ROME (Reuters) -The Italian government signalled on Saturday it still backed a proposed deal for Telecom Italia (TIM) to sell its network grid to U.S. fund KKR after the emergence of a rival plan for the telecoms group.

“Any other initiative is not part of the government’s intentions,” a government source said, referring to an alternative strategy put forward on Friday by a London-based investment firm representing shareholders owning under 3% of TIM.

KKR has made a binding offer for TIM’s main network infrastructure that values it at around 23 billion euros ($24 billion), including debt and some variable components.

The TIM board is due to review the offer, central to the company’s efforts to cut its huge debt, at meetings scheduled for Nov. 3 and Nov. 5.

The government has effectively endorsed KKR’s approach, authorising the Treasury to take a 15-20% stake in TIM’s grid for up to 2.2 billion euros alongside the U.S. fund.

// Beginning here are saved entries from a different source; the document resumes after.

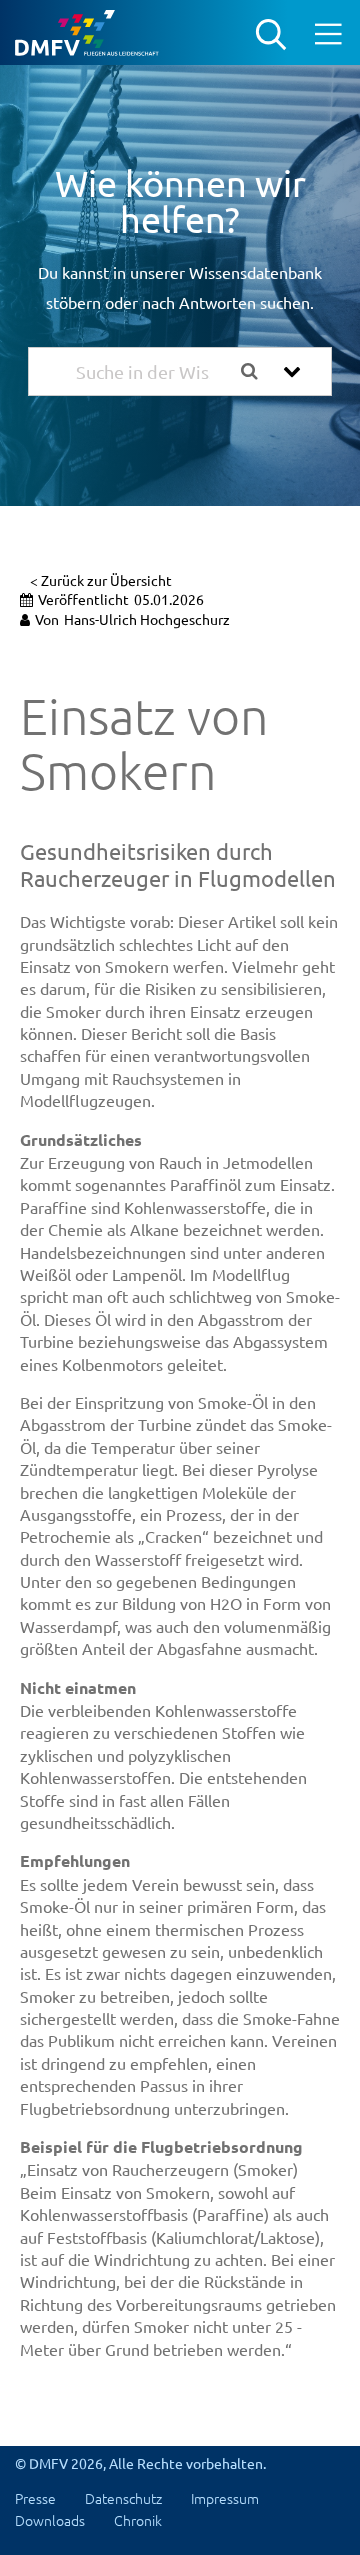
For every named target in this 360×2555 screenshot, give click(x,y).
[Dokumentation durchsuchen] (257, 371)
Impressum (225, 2498)
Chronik (138, 2520)
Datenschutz (123, 2498)
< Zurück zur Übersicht (101, 580)
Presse (35, 2498)
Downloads (50, 2520)
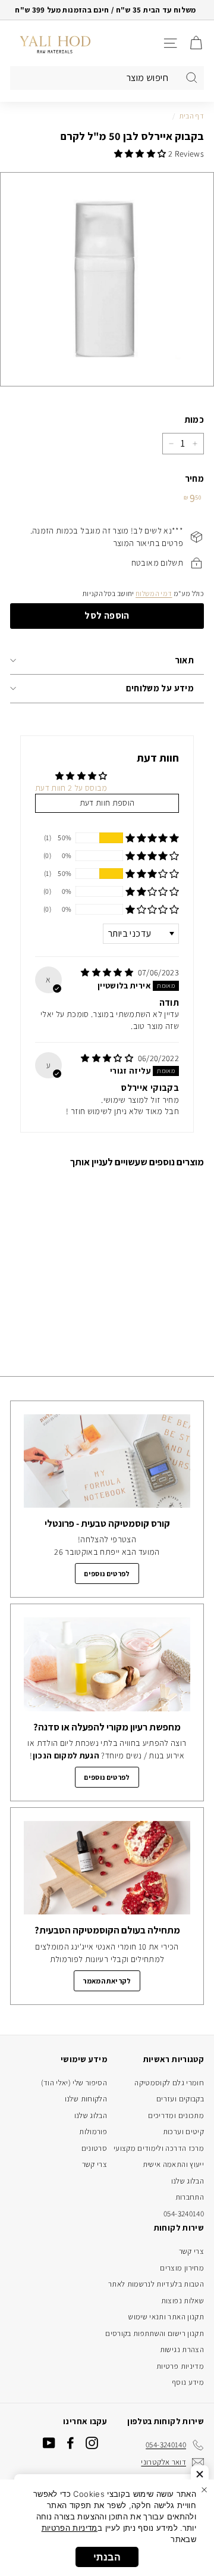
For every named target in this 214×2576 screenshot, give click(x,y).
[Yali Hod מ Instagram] (92, 2443)
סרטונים (94, 2148)
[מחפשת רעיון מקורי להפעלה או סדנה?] (107, 1664)
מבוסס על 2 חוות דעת (71, 787)
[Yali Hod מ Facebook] (70, 2443)
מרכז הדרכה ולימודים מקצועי (159, 2148)
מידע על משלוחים (160, 688)
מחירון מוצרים (182, 2268)
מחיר (194, 478)
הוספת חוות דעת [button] (107, 802)
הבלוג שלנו (187, 2181)
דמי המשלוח (154, 593)
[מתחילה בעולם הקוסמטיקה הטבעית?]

Responding to the alternative strategy, the source noted that the government “has (already) made other decisions that envisage another plan”, adding that the KKR offer was the only proposal in which it was involved.

In a statement on Saturday, TIM said the rival document would be submitted to its board at its Nov.3 meeting once the share ownership of the firm behind it had been verified.

However, it emphasised that preparatory work to review the KKR offer was continuing and it would be discussed as planned at the forthcoming board meetings.

TIM’s strategy had been challenged by Merlyn Advisors and a former TIM senior executive in a letter dated Oct. 27.

Under their alternative scheme, TIM would retain its entire fixed network business as well cloud and digital services operations, while selling its domestic retail business and its prized Brazilian unit.

The KKR deal has also faced major reservations from TIM’s top investor, French media group Vivendi.